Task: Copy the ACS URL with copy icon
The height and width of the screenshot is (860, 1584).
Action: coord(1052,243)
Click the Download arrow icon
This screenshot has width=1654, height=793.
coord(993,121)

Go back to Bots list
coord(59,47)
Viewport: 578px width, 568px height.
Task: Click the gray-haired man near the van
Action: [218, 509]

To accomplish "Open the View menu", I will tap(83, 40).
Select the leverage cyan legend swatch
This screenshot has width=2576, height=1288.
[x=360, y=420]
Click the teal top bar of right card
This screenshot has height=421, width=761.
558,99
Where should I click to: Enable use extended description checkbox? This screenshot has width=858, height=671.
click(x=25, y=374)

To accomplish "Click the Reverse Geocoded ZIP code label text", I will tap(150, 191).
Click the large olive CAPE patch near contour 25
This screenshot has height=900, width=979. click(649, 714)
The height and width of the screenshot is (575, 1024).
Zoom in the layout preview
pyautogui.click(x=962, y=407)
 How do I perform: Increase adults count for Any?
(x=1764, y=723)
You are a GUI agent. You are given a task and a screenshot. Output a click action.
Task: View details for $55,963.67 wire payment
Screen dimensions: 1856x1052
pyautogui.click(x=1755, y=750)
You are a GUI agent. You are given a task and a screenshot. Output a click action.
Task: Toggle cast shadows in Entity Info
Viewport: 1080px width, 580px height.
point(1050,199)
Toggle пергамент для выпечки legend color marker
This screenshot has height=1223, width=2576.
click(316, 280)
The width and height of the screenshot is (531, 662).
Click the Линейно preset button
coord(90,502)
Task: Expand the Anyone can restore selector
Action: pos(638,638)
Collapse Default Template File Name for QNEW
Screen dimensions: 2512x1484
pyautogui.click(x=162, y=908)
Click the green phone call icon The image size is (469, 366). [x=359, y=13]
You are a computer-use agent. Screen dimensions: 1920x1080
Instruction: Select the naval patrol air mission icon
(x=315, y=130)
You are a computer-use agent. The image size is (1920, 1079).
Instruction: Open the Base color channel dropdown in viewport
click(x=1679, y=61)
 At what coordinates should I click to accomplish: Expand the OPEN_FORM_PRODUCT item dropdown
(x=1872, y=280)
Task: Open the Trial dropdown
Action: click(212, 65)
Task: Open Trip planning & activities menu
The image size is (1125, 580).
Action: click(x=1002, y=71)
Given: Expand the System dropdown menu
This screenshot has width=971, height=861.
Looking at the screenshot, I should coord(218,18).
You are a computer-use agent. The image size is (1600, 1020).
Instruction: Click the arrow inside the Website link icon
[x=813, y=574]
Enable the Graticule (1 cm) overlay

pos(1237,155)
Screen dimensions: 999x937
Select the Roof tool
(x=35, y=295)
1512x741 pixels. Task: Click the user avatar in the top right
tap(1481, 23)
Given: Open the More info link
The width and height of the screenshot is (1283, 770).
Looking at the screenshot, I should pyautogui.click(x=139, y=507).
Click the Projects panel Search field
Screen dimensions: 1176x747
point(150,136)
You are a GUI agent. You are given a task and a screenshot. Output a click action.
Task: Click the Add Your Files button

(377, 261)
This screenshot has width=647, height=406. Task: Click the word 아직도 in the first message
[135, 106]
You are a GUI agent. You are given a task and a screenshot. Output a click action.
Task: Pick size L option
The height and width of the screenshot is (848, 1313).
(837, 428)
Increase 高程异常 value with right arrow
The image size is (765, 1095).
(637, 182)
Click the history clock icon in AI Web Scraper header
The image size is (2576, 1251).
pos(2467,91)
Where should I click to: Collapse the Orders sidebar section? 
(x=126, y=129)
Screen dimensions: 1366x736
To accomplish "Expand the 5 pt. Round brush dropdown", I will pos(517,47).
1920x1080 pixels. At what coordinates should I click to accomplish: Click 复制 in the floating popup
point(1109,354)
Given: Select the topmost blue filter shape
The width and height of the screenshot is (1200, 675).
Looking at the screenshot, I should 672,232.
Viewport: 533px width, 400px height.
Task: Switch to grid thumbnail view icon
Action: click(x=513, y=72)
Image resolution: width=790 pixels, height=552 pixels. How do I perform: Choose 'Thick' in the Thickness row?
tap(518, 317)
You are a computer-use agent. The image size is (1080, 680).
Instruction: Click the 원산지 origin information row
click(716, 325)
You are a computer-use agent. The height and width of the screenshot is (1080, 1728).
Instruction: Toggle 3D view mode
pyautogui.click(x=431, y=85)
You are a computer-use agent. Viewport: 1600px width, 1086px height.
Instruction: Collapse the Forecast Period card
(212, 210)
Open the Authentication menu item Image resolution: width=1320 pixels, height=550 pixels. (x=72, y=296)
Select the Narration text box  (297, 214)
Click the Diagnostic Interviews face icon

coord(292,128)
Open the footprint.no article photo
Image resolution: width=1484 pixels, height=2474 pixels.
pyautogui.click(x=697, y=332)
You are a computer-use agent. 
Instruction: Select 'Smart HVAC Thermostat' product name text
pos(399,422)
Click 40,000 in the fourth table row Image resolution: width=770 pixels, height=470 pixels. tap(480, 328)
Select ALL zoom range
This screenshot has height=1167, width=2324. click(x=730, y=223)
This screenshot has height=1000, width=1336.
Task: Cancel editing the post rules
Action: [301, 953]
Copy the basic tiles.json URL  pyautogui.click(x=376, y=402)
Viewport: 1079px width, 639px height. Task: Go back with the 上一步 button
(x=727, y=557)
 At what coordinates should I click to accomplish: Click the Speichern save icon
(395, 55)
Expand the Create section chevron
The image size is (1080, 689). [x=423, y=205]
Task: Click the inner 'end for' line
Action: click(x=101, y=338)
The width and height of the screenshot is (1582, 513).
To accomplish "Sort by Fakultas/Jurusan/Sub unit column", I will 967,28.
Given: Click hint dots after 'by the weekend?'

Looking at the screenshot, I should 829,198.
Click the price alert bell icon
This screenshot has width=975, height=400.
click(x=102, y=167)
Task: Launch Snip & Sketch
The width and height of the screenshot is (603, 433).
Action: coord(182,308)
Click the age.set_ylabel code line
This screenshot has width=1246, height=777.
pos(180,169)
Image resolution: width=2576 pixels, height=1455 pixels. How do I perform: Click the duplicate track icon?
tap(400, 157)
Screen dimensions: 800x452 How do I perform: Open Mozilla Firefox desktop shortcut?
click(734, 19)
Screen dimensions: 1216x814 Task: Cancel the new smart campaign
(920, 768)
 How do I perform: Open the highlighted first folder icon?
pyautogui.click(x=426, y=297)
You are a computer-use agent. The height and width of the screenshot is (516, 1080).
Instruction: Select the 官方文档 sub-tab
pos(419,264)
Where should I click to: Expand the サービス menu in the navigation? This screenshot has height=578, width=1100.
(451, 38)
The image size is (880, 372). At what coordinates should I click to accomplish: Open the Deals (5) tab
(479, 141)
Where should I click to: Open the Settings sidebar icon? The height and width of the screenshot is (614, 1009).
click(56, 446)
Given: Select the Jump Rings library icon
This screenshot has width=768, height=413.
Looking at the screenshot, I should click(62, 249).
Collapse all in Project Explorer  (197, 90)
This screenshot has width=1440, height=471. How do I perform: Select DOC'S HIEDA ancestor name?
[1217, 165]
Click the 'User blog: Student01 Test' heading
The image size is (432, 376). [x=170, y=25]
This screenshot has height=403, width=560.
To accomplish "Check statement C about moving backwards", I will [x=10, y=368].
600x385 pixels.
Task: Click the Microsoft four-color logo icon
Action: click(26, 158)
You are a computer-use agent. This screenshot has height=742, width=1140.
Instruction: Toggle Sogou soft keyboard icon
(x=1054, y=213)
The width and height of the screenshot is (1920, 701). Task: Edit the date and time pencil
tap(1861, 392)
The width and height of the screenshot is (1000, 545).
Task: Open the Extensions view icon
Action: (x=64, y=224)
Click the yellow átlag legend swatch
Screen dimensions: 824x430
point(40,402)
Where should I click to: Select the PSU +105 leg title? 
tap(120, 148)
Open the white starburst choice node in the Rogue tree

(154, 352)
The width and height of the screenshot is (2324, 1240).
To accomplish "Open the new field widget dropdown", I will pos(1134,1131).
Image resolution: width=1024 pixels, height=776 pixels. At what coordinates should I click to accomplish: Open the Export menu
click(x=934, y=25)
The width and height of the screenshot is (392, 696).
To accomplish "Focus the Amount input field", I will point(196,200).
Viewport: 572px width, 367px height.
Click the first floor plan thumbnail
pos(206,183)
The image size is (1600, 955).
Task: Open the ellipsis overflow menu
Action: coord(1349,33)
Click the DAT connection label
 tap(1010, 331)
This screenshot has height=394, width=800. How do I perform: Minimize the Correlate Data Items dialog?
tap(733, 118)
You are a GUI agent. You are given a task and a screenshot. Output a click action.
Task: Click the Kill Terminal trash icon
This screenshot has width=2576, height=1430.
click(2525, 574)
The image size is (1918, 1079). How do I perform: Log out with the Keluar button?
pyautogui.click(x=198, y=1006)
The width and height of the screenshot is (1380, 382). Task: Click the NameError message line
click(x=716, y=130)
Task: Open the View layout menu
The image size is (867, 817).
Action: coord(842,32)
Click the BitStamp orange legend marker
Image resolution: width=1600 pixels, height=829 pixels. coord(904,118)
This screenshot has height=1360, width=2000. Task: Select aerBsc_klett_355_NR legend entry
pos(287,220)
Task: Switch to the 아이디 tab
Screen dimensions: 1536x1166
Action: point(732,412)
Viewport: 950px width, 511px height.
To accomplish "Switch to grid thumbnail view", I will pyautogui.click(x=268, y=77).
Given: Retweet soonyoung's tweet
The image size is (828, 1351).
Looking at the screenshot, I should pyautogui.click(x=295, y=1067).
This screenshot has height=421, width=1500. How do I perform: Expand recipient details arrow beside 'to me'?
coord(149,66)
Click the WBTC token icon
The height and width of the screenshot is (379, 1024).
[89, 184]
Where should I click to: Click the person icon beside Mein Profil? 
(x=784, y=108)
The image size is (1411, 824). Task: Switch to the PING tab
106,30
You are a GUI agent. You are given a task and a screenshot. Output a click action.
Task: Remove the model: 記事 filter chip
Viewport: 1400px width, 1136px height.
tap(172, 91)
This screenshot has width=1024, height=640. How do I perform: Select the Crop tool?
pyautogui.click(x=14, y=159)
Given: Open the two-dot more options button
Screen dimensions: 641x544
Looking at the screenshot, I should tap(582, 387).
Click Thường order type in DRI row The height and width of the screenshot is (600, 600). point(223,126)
________
- **Work instructions**
Count the lines of the records that contain the word "Toggle", treating uppercase and lowercase as different. Reply with the number alone.

- **Solution**
4